● Instructions for the task: Copy out all the entries again, renaming "Image resolution" to "Screen resolution" and leaving everything else unchanged.

● Supplied data:
○ ○ ○ ○

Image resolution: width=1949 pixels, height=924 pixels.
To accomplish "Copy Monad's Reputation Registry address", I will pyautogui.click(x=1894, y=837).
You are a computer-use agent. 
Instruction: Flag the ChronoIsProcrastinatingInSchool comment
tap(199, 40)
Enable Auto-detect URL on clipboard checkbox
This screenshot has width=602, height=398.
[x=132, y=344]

○ ○ ○ ○

● Answer to this problem:
Screen resolution: width=1949 pixels, height=924 pixels.
To accomplish "Copy Monad's Reputation Registry address", I will pyautogui.click(x=1894, y=837).
You are a computer-use agent. 
Instruction: Flag the ChronoIsProcrastinatingInSchool comment
tap(199, 40)
Enable Auto-detect URL on clipboard checkbox
This screenshot has width=602, height=398.
[x=132, y=344]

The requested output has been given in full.